Frayer, ou ce qui est maintenant sa première incarnation, est l’une de mes émissions de télévision préférées. Jamais. Un brillant exemple de ce que peut être une sitcom classique en studio, le Acclamations Le spin-off a duré 11 saisons (1993-2004) et est sorti en beauté, chargé de récompenses et laissant dans son sillage de la joie, une énorme affection et une admiration constante.
Dès le départ, cela a dépassé les attentes.

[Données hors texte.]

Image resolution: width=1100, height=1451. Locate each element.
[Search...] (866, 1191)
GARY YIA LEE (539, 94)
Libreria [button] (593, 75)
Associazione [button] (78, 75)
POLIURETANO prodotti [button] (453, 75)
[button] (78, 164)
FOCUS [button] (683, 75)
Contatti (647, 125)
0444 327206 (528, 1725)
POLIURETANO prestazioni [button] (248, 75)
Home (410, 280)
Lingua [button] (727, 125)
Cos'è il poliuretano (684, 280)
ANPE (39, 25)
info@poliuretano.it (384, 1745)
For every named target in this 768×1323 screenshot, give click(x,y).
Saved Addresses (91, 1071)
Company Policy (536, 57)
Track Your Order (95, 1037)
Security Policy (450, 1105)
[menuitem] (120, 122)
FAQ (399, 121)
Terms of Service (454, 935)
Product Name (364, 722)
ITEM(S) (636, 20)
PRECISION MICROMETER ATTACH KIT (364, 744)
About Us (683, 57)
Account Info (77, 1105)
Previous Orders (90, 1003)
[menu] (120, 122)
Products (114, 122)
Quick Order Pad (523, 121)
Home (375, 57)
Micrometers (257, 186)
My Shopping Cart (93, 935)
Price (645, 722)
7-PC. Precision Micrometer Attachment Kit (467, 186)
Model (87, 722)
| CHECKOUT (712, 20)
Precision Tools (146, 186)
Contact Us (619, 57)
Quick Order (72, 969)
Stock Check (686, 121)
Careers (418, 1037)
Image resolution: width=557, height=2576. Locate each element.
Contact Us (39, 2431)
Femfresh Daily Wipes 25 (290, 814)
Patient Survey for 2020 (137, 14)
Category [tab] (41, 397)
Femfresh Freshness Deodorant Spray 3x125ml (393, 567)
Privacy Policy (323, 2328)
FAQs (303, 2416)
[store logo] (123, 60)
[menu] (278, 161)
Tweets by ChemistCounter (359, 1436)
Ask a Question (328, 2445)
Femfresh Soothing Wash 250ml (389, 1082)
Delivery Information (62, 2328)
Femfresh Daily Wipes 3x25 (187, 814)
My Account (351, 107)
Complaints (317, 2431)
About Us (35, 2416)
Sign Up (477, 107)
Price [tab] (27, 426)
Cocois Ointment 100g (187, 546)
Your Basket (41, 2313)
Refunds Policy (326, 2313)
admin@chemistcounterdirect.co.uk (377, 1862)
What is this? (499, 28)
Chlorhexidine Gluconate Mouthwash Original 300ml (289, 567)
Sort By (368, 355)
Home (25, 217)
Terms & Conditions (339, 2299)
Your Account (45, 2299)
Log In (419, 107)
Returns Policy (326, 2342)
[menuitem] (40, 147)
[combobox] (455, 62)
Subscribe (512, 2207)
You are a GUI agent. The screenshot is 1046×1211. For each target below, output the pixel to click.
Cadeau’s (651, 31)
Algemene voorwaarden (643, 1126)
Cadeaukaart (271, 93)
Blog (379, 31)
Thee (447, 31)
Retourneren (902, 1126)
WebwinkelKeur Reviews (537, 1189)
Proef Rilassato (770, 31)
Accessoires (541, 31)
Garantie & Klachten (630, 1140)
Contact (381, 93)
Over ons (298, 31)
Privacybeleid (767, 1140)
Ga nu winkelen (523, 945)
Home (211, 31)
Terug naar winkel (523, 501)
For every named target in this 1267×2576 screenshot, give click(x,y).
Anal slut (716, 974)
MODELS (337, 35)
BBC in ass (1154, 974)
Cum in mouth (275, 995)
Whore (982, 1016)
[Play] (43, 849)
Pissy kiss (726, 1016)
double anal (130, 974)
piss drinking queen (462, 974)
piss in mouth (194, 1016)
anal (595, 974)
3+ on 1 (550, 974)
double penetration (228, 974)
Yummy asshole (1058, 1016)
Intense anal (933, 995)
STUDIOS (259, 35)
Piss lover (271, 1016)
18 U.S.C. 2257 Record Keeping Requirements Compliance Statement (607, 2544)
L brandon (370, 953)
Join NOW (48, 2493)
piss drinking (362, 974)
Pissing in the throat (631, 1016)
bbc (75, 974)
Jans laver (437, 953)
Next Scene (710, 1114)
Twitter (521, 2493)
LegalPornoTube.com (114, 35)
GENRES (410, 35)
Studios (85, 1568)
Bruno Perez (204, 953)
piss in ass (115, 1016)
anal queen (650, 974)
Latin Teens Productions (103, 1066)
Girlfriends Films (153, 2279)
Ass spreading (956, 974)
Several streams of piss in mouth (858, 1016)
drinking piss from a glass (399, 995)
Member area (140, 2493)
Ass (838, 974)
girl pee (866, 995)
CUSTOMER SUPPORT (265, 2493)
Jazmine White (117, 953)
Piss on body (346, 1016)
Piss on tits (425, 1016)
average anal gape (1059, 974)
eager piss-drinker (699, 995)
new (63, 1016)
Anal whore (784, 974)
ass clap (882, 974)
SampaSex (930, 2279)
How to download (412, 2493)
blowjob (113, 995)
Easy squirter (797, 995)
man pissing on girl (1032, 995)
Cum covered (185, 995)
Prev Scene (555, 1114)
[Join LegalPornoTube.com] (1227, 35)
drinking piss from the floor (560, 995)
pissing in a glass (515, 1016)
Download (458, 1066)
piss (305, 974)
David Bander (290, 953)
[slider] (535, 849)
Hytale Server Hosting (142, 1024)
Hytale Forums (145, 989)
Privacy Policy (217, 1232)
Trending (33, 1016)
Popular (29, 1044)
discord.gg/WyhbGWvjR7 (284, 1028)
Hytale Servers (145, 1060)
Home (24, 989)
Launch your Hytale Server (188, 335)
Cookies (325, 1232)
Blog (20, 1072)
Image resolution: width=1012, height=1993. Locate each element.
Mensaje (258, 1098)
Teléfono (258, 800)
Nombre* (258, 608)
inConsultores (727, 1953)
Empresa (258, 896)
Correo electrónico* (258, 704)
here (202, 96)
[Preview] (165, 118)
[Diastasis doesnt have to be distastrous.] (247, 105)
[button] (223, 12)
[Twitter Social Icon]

C’était le fruit d’une série à succès qui s’est avérée réellement utile, recrutant le psychiatre snob et suffisant, le Dr Frasier Crane (Kelsey Grammer), de la communauté dynamique du bar Cheers de Boston pour diriger sa propre troupe de bandes dessinées à Seattle.
Jack Cutmore-Scott dans le rôle de Freddy Crane, Anders Keith dans le rôle de David et Kelsey Grammer dans le rôle de Frasier Crane dans le redémarrage de la sitcom vénérée.Crédit: Chris Haston/Paramount+/AP
Il arrive en tant qu’animateur d’un talk-show radio et est bientôt entouré d’un ensemble parfait : David Hyde Pierce dans le rôle de son frère pointilleux Niles, qui est pointilleux, germphobe et tout aussi arrogant dans son appréciation des belles choses ; John Mahoney dans le rôle de leur père policier bourru à la retraite, Martin, un col bleu qui aime la bière, le sport et son fauteuil inclinable avec du ruban adhésif ; Peri Gilpin dans le rôle de la fougueuse productrice de radio Roz, une célibataire vigoureuse en quête d’amour, ou du moins de rencontres heureuses ; et Jane Leeves dans le rôle de Daphné, une Pom délicieusement daffy qui revendique des pouvoirs psychiques, est employée comme gouvernante physiothérapeute de Martin et devient l’objet de longue date de la dévotion inarticulée de Niles.
Pour donner une idée du type d’inspiration qui a distingué la série, il y a aussi l’épouse souvent mentionnée mais invisible de Niles, Maris, et le compagnon canin mignon et rusé de Martin, Eddie (Moose). De son pilote intelligemment conçu, Frayer établit une riche palette de conflits de personnalités et de cultures savamment exploités au fil des saisons. Et, au cours de sa longue durée, le spectacle a également été honoré par un défilé stellaire de stars invitées, dont beaucoup ont remporté des Emmys pour leurs contributions (dont Anthony La Paglia).
Sophistiqué, chaleureux et astucieux, Frayer Mark 1 vous en donne toujours un peu plus que ce à quoi vous vous attendez, poussant fréquemment un gag un battement plus loin que prévu, pour un effet délicieux. Il propose des réparties merveilleusement pleines d’esprit, une comédie physique savamment conçue et chorégraphiée, et parfois une farce délicieusement exagérée. Cela peut passer de manière transparente entre le burlesque et l’émotion véritablement affectante. Ses personnages richement dessinés rayonnent de vitalité. Choisissez l’un des 263 épisodes (ils sont tous disponibles sur Paramount+), vous ne serez pas déçu. Le spectacle est un tonique infaillible chaque fois que vous avez besoin d’un coup de pouce.
C’est pourquoi la nouvelle de sa renaissance m’a rempli d’appréhension. Comment une revisite pourrait-elle atteindre ces sommets ? Au-delà de cela, à une époque inondée de renaissances regrettables, il y a le danger de ternir un héritage distingué en l’encombrant d’un pâle compagnon.
Le récent renouveau (Paramount+), que Grammer a appelé son « troisième acte », voit son personnage principal retourner à Boston et décrocher un poste d’enseignant à Harvard. Cette décision, 20 ans après la première série, réintroduit Frasier après son départ d’un talk-show télévisé de longue date. Rempli d’argent, il est une sorte de célébrité et désireux de se rapprocher de son fils, Freddy (Jack Cutmore-Scott), avec qui il entretient une relation tendue.
Frayer Mark II a de nombreux pères, de David Angell, Peter Casey et David Lee, qui ont créé Acclamationsà Glen et Les Charles, qui ont initialement conçu le psy pompeux comme un intérêt amoureux pour la barmaid prissy Diane (Shelley Long), à Joe Cristalli (La vie en morceaux) et Chris Harris (Comment j’ai rencontré votre mère), qui a développé la dernière variante. Vous pouvez sentir ces derniers essayer de raviver la magie Frasier dans leur production de nouvelle génération, jonglant avec les ingrédients dans le but de reproduire la dynamique qui a rendu son prédécesseur zingué.